Just three years ago, West Side Tennis Club (WSTC) members rejected a bid by Cord Meyer Development to purchase and demolish the stadium to make way for condos.
WSTC President Roland Meier played an instrumental role in breaking with tradition and looking outside the club for ideas for the stadium’s future. Recent 100th anniversary events played homage to the club’s past, and influenced club members and the greater community to support the stadium’s rebirth.
Last winter, concert producers Mike Luba and Jon McMillan began a dialogue with the club, and founded WSTC Events. Their vision is to hold 18 concerts over the next three summers.
“We want to justify the faith of the community, we had to earn the trust of everyone involved” said McMillan.
Key stakeholders included members of elected officials, Community Board 6, the Forest Hills Gardens Corporation, the Mayor’s Office, and members of the West Side Tennis Club.
The Department of Buildings approved a 17,000-seating capacity, and the producers worked with the 112th Precinct to approve an approximate 150 safety officers and street closures near the stadium. Engineering assessments proved the stadium was sound.
“Based on historic drawings, surveys, and meetings with the DOB, we’re doing everything we can to make the stadium safe,” said McMillan.
To address concerns over noise and crowded residential blocks, WSTC Events set a 10 p.m. concert curfew and created a new stadium entrance on Burns Street.
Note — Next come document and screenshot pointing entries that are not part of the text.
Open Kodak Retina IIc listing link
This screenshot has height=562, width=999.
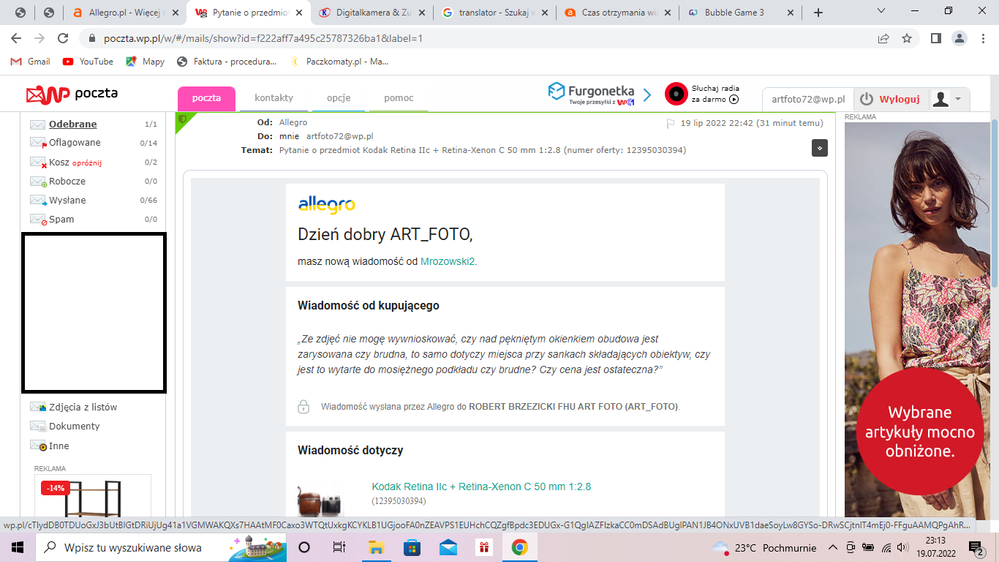481,487

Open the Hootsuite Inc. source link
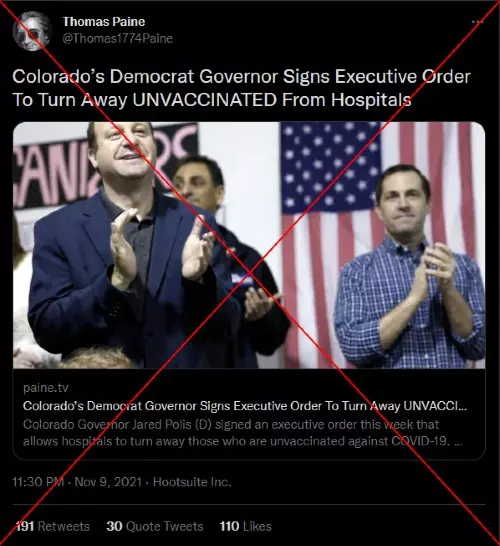tap(192, 482)
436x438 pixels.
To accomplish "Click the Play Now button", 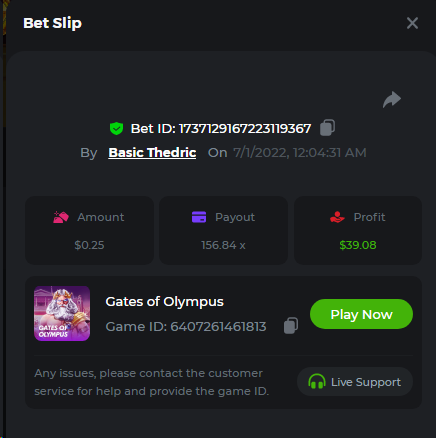I will pyautogui.click(x=361, y=314).
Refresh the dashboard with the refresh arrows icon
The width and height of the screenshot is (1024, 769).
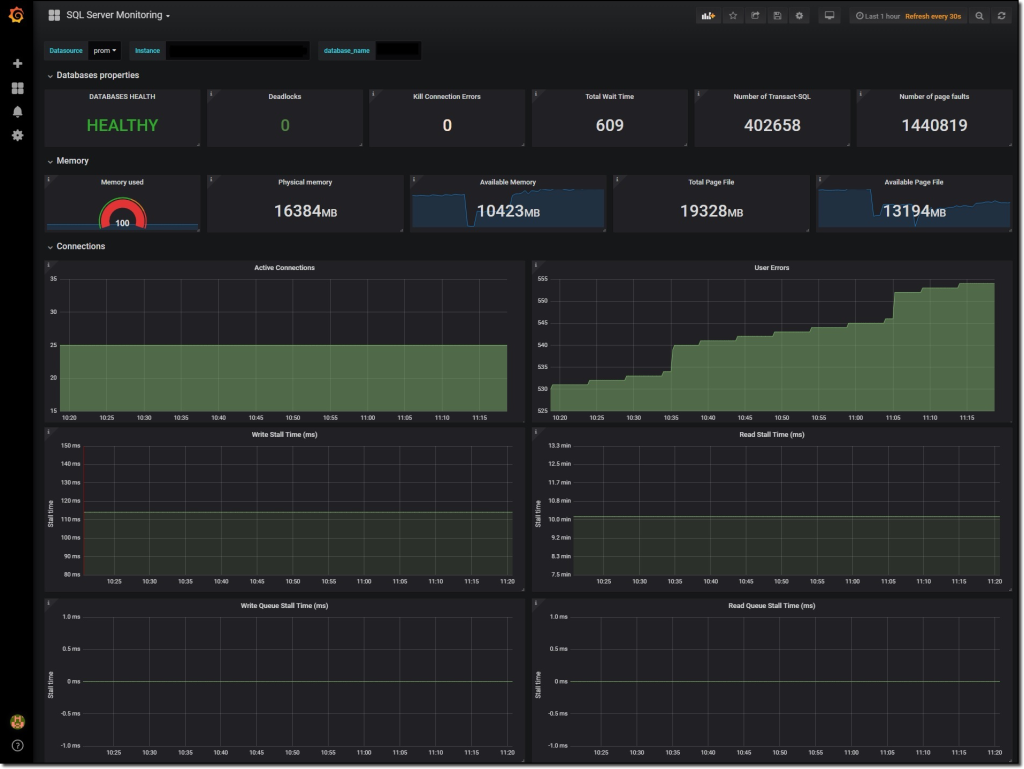[1002, 15]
Patrons were advised to take mass transit in order to ease congestion and take into account the stadium’s lack of parking.
“We have a history of coordinating shows in small communities, and part of our vision is to drive local economies,” said McMillan.
Businesses on Austin Street said they noticed an increase in customers both before and after the show. Some increased their hours and offered live music and specials, and Forest Hills Station House served English pub fare.
Some concertgoers complained that the stadium was overbooked, but McMillan refuted that claim.
“We were aware of the capacity and did not oversell the show,” he said. “There were issues with the way people moved inside the stadium and the placement of security, all of which we’re working to correct.”
After the show, a letter was sent offering full refunds to those who felt they were wrongly turned away.
“We can assure you that we are working with city officials and agencies to improve conditions, and make sure everyone who comes to a show in Forest Hills has the best experience possible,” read the letter.